Effusibacillus lacus

Scientific classification
- Domain: Bacteria
- Kingdom: Bacillati
- Phylum: Bacillota
- Class: Bacilli
- Order: Bacillales
- Family: Alicyclobacillaceae
- Genus: Effusibacillus
- Species: E. lacus
- Binomial name: Effusibacillus lacus Watanabe et al 2014

= Effusibacillus lacus =

- Genus: Effusibacillus
- Species: lacus
- Authority: Watanabe et al 2014

Species of bacterium

Effusibacillus lacus is a species of Gram positive, facultatively anaerobic, thermophilic bacterium. The cells are rod-shaped and form spores. It was first isolated from freshwater lake sediment from Lake Mizugaki, Japan. The species name is derived from lacus (of a lake).

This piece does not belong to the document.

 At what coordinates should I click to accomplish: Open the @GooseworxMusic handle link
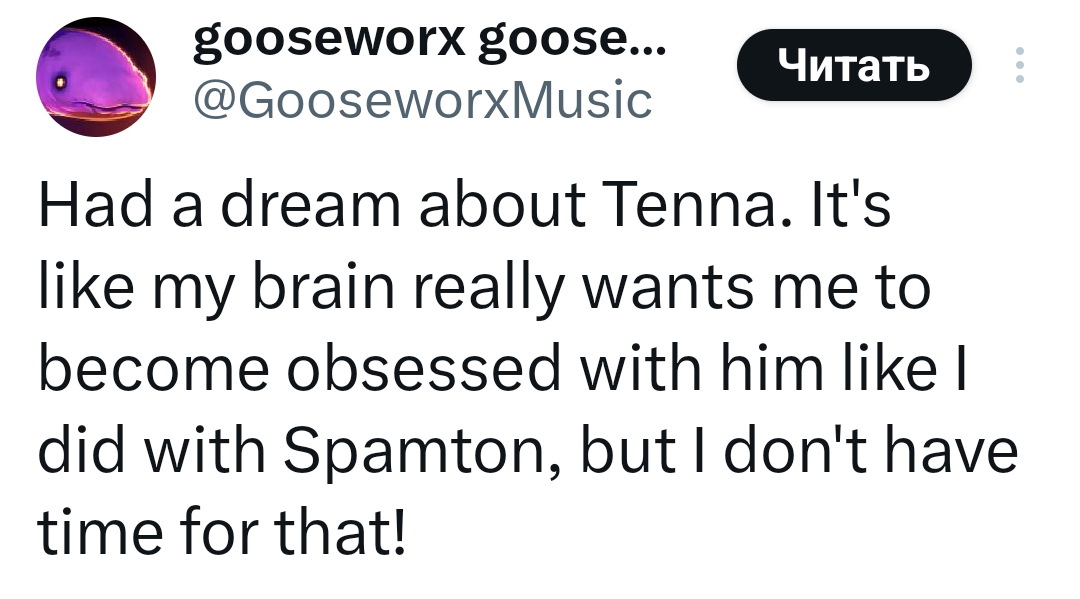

The species was among the first grouped into the newly created genus Effusibacillus, along with two other species that were reclassified from Alicyclobacillus, E. consociatus and E. pohliae. E. lacus is the type strain for the genus.

The optimum growth temperature for E. lacus is 50-52 °C, and can grow in the 28-60 °C range. Its optimum pH is 7.25-7.50, and grows in pH range 7.0-8.5.